The end and the apex of the T wave were automatically determined from nonfiltered data. 9 The QT interval (from QRS onset to T‐wave end) and the time from T‐wave peak to T‐wave end (T apex–T end interval) were calculated and the QT interval was corrected for heart rate by Bazett's equation. The heart rate was obtained as a mean of the R‐R intervals preceding the averaged complexes. The fragmentation of the atrial complex was examined by computing the number of polarity changes in binomial filtered atrial complex and expressed as index M and score S by the method previously applied for QRS complex. 10
A 3‐lead orthogonal ECG was registered simultaneously with MCG. 11 Disposable Ag/AgCl electrodes were used. The ECG data were analyzed using XYZ magnitude complex and methods analogous to those applied in MCG. 8 , 11
Statistical Analysis
Continuous data are expressed as mean ± SD and categorical variables as numbers and proportion of positive cases in groups. Differences between the groups were examined using Student's t‐test for continuous and the chi‐square test for discrete variables. Pearson's correlation coefficient was used to study the relationship of continuous variables. A two‐tailed P value < 0.05 was considered statistically significant.
RESULTS
Clinical Characteristics
One hundred sixty subjects were enrolled, 80 patients and 80 age‐ and gender‐matched controls. There were 61 men and 19 women in both groups. The age, height, weight, body mass index, and presence of arterial hypertension did not differ between the groups.

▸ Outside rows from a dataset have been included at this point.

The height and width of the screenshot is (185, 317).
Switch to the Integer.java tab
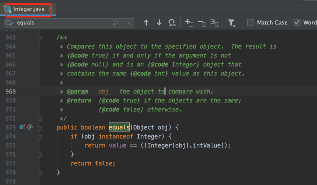tap(29, 9)
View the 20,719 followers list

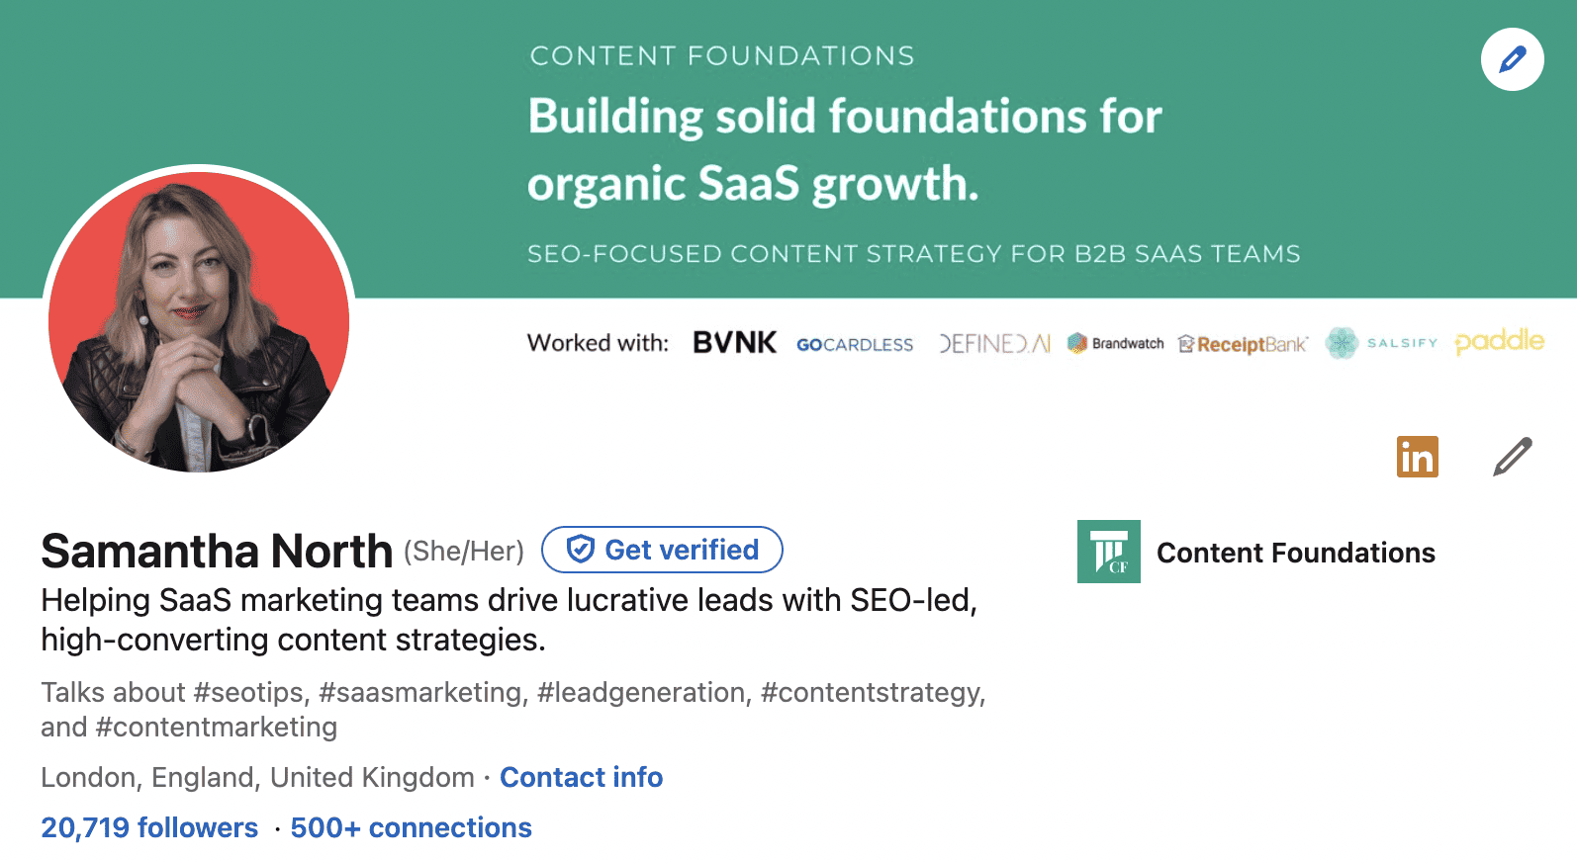point(149,827)
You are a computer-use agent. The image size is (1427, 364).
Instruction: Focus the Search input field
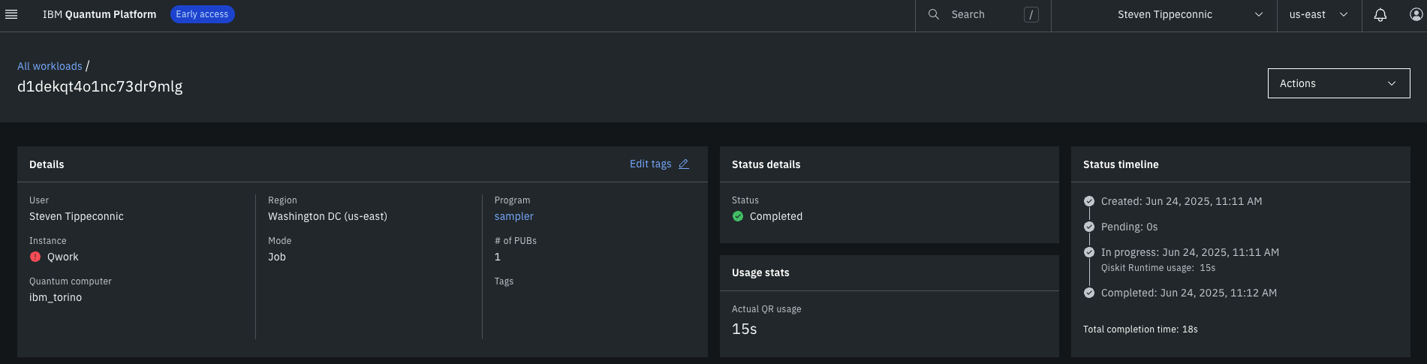[983, 15]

Men were younger than women and also had onset of symptoms and confirmed AF diagnosis at earlier age (Table 1). The duration of AF history was similar in both genders. In all AF had occurred as recurrent, mostly self‐terminating episodes. Majority had AF episodes at least once a week. An episode had lasted >24 hours in 21% and >1 week in 10% of the patients. Electrical cardioversion had been performed in 34% of patients.
Table 1.
Clinical Characteristics of the Paroxysmal Lone AF Patient Cohort and Subgroups According to Gender
| All Patients | Female | Male | P Value | |
|---|---|---|---|---|
| Number | 80 | 19 (24) | 61 (76) | |
| Age at study (years) | 44 ± 12 | 53 ± 8 | 41 ± 12 | <0.001 |
| Height (cm) | 179 ± 8 | 169 ± 7 | 182 ± 6 | <0.001 |
| Weight (kg) | 80 ± 13 | 68 ± 13 | 84 ± 11 | <0.001 |
| BMI | 25 ± 3 | 24 ± 4 | 25 ± 3 | n.s. |
| LVEDD (mm) | 50 ± 5 | 47 ± 5 | 51 ± 4 | 0.004 |
| LVEF (%) | 64 ± 6 | 65 ± 7 | 64 ± 6 | n.s. |
| Left atrial diameter (mm) | 36 ± 5 | 36 ± 3 | 36 ± 5 | n.s. |
| Hypertension | 8 (10) | 3 (16) | 5 (8) | n.s. |
| Beta‐blocker in use | 19 (24) | 4 (21) | 15 (25) | n.s. |
| Age at first confirmed AF episode | 40 ± 12 | 50 ± 8 | 37 ± 11 | <0.001 |
| Age at onset of AF symptoms | 35 ± 13 | 43 ± 13 | 32 ± 12 | 0.006 |
| AF episode frequency | ||||
| >1/week | 44 (55) | 10 (53) | 34 (56) | n.s. |
| 1 /week–1/month | 24 (30) | 7 (37) | 17 (28) | n.s |
| <1/month | 12 (15) | 2 (10) | 10 (16) | n.s. |
| AF episodes lasting >24 hour | 17 (21) | 3 (16) | 14 (23) | n.s. |
| Frequent AF triggers | 58 (72) | 15 (79) | 43 (70) | n.s. |
The values represent the number (percentage in parentheses) of study subjects or mean ± SD. Student's t‐test and chi‐square test were used for statistics.
AF = atrial fibrillation; BMI = weight (kg) divided by height (m)2; HR = heart rate; LVEDD = left ventricular end diastolic diameter; LVEF = left ventricular ejection fraction.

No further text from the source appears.